Yalnızlıktan sıkılan hasta yakınları, beni hemen kabullendiler. Gösterilen yere oturdum. Sol tarafımda seksen dört yaşında, felçli bir hasta yatıyordu. Kadının sadece derisi kalmış, bütün vücudu deriden ibaretti. Hemşire iğne yaparken, poposunun yer yer yatmaktan delinmiş olduğunu gördüm. Sağ tarafımda ise, ondan biraz daha genç ama en az onun kadar hasta başka bir bayan yatıyordu. Onun isim levhası perdenin altında kaldığı için yaşını okuyamadım.
Yanında oturan genç kadına:
_Geçmiş olsun! Teyzenin nesi var?
_Tansiyonu yüksek. Bir haftadır buradayız.
_Annen mi?
_Hayır, kayınvalidem. Karşıdaki bayanda, o hastanın bakıcısı.
_Peki bu teyzenin çocuğu yok mu?
bakıcı kadın, elini olmaz mı dercesine sallayarak:
_Var! Hem de dokuz tane. Beş oğlan, dört kız.

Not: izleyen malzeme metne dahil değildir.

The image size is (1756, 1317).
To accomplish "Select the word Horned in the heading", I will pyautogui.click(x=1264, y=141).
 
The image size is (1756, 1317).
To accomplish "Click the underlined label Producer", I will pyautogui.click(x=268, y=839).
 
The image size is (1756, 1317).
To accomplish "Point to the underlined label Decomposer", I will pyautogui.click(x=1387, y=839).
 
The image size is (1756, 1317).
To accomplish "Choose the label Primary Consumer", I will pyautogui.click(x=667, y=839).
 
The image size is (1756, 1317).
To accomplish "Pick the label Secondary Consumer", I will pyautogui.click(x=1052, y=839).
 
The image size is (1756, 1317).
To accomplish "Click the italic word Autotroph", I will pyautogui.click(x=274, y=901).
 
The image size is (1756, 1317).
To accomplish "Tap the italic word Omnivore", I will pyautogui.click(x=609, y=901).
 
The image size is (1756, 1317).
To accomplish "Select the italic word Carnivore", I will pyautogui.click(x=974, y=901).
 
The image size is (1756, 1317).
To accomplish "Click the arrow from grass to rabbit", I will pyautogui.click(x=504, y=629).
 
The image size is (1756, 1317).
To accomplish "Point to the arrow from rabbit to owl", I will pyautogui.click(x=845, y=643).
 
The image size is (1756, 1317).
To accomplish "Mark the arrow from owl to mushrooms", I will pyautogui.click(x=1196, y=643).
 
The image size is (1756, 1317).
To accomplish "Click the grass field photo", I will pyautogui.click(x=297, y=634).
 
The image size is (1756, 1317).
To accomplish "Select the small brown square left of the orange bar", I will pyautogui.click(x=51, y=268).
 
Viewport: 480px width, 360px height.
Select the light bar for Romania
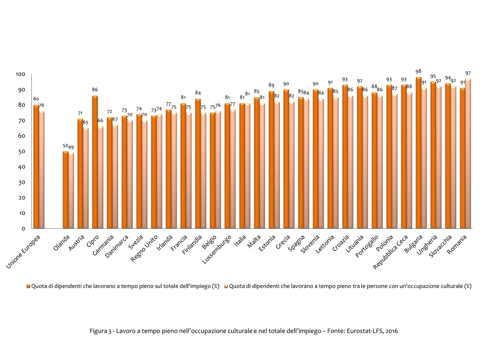(x=468, y=154)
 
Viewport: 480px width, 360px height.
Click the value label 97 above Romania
(x=468, y=73)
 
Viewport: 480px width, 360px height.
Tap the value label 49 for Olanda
(x=71, y=147)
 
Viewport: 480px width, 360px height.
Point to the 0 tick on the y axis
(x=24, y=228)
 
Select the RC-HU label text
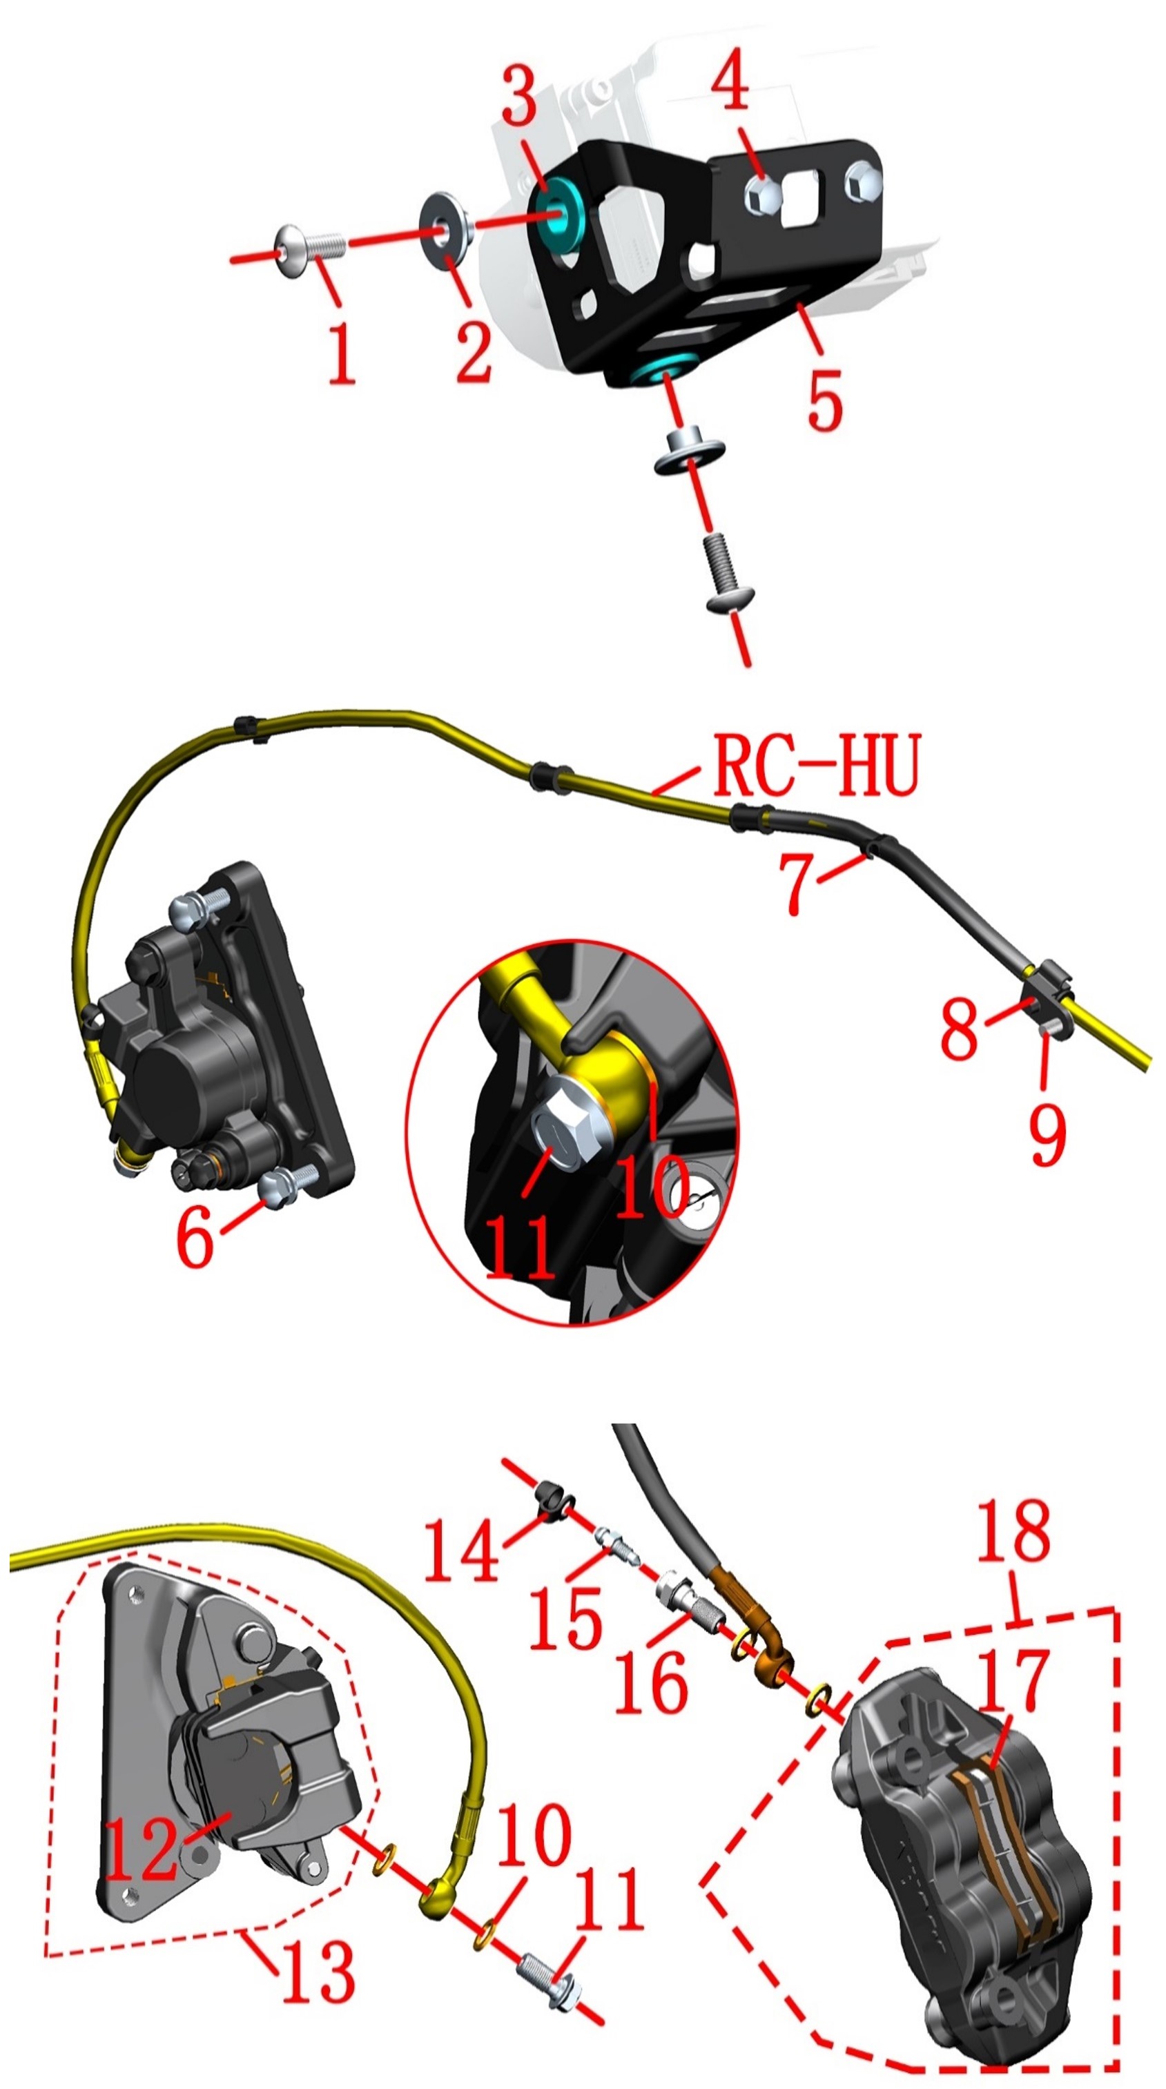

O an, içimden şu düşünceler geçti. ‘Kadının tam dokuz tane çocuğu varmış. Hastanede tek başına yaşam savaşı veriyor. Yanında ne oğlu var, nede kızı. Eğer teyzenin çocuğunun birisi hasta olsaydı, bir bakıcıya emanet edip, kendisi gezebilir miydi? Hayır! Hiç bir anne çocuğu hastayken gezemez.’ Ama teyze yatarken çocukları kendi alemlerindeydi. Dokuz çocuğun, hepsinin mi işi var!
Benim hastalığımı sordular, ben de, ‘şeker, eğitim almaya geldim.’ Dedim. Bana yan tarafta bir hastanın az önce öldüğünü söylediler. ‘Hastalığı neydi’ diye sorduğumda, genç olan gülerek, ‘şeker’ dedi.
Ben ilaç torbamı tekrar kucaklayıp odadan ayrılırken, ölen hasta sahipleri olduğunu sandığım iki kişi, bir tabutu ölen kişinin odasına doğru taşıyorlardı. içimden: ‘Bakın işte, insanlar sadece domuz gribinden ölmüyorlar. Şeker ve başka hastalıklardan da ölebiliyorlar. Ben eğitimimi alıp, iyileşeceğim! ’Benim daha yapacağım çok şey var!’ dedim.